Сам Гитлер очень хотел победоносной «локальной» войны. Ему не терпелось избавиться от привкуса мюнхенского «поражения»: тогда, по его мнению, немецкий генералитет «украл» у него возможность поучаствовать в маленьком успешном конфликте (кстати, далеко не факт, что сильная чехословацкая армия не разбила бы Вермахт). Планировавшаяся летом 1939 года короткая кампания, призванная наказать Польшу за неуступчивость в вопросе о Данциге, давала ему шанс реабилитироваться прежде всего в своих собственных глазах и продемонстрировать нации железную решимость вождя сокрушить всех врагов (в том числе и внутренних). Но, как мы помним из воспоминаний адмирала Деница, войну с Англией (а тем более войну с Антантой) нацистский вождь совершенно искренне считал «концом Германии». Именно поэтому еще 23 мая 1939 года он сказал своим генералам: «Задача – изолировать Польшу. Успех изоляции является решающим фактором.

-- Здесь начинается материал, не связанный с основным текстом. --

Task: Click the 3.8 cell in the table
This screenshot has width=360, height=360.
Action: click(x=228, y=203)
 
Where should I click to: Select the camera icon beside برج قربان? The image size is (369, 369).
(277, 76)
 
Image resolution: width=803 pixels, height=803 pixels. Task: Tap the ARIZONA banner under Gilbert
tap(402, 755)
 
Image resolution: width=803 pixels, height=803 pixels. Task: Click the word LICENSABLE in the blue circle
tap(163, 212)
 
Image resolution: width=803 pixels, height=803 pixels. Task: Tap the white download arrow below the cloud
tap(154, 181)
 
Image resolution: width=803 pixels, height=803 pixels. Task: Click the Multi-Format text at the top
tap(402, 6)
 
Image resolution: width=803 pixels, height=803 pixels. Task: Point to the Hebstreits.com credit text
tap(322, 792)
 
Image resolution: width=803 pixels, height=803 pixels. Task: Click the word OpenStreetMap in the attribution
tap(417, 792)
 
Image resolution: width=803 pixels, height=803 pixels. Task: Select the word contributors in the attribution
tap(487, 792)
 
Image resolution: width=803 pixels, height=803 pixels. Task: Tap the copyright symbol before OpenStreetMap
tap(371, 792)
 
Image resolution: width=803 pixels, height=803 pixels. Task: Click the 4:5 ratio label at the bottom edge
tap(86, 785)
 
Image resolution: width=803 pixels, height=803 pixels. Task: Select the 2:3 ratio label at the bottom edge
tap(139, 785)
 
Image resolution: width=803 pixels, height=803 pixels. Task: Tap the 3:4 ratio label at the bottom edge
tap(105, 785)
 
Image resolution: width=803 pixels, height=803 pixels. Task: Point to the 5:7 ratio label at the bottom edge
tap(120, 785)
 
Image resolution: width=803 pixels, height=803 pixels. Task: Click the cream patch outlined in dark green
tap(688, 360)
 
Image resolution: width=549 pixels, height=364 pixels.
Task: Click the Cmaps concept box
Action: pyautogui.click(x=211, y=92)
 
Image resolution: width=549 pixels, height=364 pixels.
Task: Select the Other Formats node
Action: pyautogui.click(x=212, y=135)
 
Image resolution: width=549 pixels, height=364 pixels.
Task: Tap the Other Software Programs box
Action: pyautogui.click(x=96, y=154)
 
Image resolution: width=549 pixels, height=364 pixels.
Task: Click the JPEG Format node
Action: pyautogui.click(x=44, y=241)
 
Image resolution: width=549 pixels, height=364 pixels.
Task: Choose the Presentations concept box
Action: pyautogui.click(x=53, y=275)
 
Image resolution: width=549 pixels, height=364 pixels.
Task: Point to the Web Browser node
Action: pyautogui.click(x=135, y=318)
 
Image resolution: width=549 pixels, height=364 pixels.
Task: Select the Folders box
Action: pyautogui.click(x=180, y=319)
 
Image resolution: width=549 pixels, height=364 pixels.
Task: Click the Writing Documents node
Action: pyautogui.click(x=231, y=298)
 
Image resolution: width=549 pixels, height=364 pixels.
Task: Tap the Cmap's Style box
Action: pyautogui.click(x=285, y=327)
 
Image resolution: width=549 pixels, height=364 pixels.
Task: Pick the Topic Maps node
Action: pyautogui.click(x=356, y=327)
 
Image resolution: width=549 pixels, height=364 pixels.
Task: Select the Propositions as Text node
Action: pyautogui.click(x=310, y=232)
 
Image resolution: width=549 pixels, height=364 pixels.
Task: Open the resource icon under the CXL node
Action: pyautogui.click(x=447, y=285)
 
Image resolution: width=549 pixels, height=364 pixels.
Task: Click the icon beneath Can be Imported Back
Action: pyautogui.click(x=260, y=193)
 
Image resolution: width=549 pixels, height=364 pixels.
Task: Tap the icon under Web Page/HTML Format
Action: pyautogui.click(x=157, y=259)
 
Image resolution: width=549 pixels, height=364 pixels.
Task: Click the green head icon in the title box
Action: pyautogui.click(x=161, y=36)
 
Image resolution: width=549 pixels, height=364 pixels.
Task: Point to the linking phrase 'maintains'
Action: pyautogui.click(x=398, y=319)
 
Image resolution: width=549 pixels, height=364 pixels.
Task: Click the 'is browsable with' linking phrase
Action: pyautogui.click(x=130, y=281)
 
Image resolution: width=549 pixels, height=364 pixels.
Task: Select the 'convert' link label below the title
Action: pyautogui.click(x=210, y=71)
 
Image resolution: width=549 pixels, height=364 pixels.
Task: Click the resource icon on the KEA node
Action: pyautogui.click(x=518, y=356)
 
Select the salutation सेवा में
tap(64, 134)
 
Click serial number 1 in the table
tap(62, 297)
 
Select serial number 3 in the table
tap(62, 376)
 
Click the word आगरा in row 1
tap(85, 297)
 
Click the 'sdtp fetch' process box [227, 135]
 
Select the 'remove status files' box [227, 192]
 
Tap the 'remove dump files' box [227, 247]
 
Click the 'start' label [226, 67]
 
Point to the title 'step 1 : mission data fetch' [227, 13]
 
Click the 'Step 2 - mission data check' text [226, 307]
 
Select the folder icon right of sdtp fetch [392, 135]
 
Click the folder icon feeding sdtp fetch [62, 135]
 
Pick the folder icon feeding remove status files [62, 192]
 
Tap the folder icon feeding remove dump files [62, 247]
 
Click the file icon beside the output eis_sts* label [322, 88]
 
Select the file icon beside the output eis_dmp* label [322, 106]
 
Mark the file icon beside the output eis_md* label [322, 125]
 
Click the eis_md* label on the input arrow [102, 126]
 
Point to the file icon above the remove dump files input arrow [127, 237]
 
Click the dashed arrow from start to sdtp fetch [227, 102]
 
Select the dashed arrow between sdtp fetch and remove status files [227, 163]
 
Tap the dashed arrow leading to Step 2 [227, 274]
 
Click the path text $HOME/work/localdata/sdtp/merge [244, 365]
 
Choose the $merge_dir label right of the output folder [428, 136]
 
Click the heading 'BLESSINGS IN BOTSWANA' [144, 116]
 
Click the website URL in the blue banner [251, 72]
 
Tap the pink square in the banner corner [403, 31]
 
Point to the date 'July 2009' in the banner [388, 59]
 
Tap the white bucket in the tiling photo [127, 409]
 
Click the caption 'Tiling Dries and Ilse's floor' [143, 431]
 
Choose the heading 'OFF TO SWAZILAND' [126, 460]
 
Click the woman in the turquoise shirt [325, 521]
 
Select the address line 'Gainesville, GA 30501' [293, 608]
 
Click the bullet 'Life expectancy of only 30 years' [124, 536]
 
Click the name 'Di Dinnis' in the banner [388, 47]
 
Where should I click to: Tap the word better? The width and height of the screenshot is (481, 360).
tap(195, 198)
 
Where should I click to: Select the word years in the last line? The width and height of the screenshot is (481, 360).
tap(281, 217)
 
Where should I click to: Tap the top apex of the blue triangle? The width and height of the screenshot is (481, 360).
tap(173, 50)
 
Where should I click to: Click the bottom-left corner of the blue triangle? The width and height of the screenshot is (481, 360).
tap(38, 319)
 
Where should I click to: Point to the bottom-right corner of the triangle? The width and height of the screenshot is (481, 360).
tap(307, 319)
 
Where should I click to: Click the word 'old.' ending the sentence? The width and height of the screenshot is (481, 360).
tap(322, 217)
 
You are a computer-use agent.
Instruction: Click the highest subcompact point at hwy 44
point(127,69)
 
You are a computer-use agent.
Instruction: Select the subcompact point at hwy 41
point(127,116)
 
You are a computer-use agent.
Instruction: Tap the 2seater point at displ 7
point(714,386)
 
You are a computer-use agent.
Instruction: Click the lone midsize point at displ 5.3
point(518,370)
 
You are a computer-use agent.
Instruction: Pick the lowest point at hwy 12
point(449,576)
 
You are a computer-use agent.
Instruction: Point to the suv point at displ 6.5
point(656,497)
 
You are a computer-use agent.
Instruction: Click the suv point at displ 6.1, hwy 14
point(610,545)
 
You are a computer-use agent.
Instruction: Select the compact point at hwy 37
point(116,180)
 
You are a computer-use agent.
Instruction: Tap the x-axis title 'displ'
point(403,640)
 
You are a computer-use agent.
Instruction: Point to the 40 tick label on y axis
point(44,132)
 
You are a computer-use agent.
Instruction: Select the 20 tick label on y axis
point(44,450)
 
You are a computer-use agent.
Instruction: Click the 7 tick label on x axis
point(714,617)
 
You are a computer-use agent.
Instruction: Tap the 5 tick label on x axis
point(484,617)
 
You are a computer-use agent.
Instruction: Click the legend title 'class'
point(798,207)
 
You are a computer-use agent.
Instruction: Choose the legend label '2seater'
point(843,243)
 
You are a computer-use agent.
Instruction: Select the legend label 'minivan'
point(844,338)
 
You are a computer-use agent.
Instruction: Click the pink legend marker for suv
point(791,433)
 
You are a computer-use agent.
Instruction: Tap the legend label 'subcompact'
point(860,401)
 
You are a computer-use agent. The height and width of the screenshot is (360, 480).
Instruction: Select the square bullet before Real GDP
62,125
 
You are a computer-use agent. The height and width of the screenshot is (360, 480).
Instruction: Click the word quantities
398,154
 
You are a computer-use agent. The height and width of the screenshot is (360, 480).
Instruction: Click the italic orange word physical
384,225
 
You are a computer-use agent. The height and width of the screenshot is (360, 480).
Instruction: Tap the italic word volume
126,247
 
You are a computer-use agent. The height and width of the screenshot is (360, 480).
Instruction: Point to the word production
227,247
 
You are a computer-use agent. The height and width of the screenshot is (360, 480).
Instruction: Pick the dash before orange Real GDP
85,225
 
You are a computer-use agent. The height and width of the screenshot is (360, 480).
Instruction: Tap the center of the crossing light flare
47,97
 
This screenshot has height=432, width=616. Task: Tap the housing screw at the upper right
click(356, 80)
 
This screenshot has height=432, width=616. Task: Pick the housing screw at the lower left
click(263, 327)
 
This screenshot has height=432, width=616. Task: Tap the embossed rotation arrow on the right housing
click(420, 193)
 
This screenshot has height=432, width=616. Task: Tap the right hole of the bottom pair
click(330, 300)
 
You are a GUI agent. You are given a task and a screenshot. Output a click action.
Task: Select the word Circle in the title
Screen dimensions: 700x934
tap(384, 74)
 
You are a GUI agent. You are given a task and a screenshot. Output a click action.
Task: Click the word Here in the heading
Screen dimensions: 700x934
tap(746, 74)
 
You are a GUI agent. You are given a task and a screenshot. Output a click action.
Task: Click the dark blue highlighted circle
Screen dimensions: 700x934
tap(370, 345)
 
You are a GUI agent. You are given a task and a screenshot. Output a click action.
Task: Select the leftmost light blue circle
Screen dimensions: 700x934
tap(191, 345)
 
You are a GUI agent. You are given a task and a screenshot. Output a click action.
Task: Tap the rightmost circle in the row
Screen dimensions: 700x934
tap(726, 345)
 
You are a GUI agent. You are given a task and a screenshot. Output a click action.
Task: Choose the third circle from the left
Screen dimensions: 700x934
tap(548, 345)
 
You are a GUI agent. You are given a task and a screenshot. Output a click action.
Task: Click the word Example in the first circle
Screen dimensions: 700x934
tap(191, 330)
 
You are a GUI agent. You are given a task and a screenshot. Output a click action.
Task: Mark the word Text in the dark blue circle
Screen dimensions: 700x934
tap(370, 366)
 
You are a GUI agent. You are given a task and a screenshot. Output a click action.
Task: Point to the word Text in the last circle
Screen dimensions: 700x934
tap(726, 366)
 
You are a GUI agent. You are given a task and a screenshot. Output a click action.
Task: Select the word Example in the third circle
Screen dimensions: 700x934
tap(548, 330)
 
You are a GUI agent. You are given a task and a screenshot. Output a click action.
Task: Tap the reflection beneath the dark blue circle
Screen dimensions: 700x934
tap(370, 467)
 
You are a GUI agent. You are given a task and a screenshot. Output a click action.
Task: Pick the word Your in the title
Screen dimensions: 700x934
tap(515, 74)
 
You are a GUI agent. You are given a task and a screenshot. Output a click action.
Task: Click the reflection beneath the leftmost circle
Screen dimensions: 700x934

Мы не можем допустить одновременной конфронтации с Западом» (там же, с. 11). По той же причине, когда после приказа о приостановке выступления Геринг спросил фюрера, что это означало – отмену войны или ее отсрочку – Гитлер ответил: «Нет, мне придется побеспокоиться о том, чтобы не допустить английского вмешательства» (там же, с. 38). Как пишет английский историк, «решимость всех участников конфликта подверглась невероятным испытаниям в течение десяти драматических дней, которые разделяли подписание германо-советского пакта ранним утром 24 августаи второй половиной дня 3 сентября, когда Франция присоединилась к Британии и объявила войну Германии» (там же, с. 17). Таким образом, Овери признает, что именно ночные договоренности в Москве послужили фактическим началом «отсчета» дней, остававшихся до начала самой кровавой войны в истории человечества.Перескажу краткую суть того, что, по словам Овери, происходило в эти десять дней. Несмотря на ставшие традиционными утверждения послевоенных историков о трусливом пацифизме Деладье и Чемберлена, оба демократически избранных лидера в этот раз были – вопреки чаяниям Гитлера – твердо настроены положить конец германским притязаниям в Европе. Как совершенно справедливо полагает Овери, «со всеми разговорами о чести, реальной целью войны в 1939 году было не спасти Польшу от жестокой оккупации, а избавить Британию и Францию от опасностей рассыпающегося мирового порядка» (там же, с. 124). Оба премьера были глубоко уязвлены тем, что Гитлер обвел их вокруг пальца, аннексировав – вопреки данным обещаниям – Чехословакию. Оба понимали, что уступать Германии и дальше нельзя: это грозило не только политической смертью им самим и правительствам, которые они возглавляли. На кон были поставлены сами устои послевоенного мира и будущее их народов. Это понимали также рядовые англичане и французы. Овери подчеркивает, что в общественном мнении к тому времени произошел кардинальный сдвиг: «неприятие войны и стремление к миру, бывшие столь явными в сентябре 1938 года, сменились фаталистическим принятием того факта, что война теперь неизбежна и что лучше ее начать раньше, чем позже» (там же, с. 28).
Со своей стороны, Гитлер недооценил решимость западных политиков, которых сам же и загнал в угол своими действиями. Он просто отказывался понимать, что мюнхенским «червякам» больше некуда отступать. И что они и «червяками»-то отнюдь не были, а являлись демократически избранными лидерами, чья «повестка дня» отражала не только и не сколько их личные чаяния, сколько обобщенные стремления и предпочтения представляемых ими народов в тот или иной момент истории. И что народы эти летом 1939 года приняли внутреннее решение: «Хватит!» В связи с этим никакие «последние предложения» Гитлера британскому правительству (их краткая суть: «Отдайте Польшу на съедение и будем друзьями навек – как с Россией!»), переданные через посла в Берлине Невила Хендерсона утром 25 августа, как бы «искренне» они ни звучали, не имели шансов на успех. И обижаться в этом плане «бесноватому» оставалось только на самого себя. По выражению Николаса фон Белова, Гитлер «надеялся в отсутствие надежды» (там же, с. 115) на то, что Британия в последний момент уступит его блефу. Блеф провалился.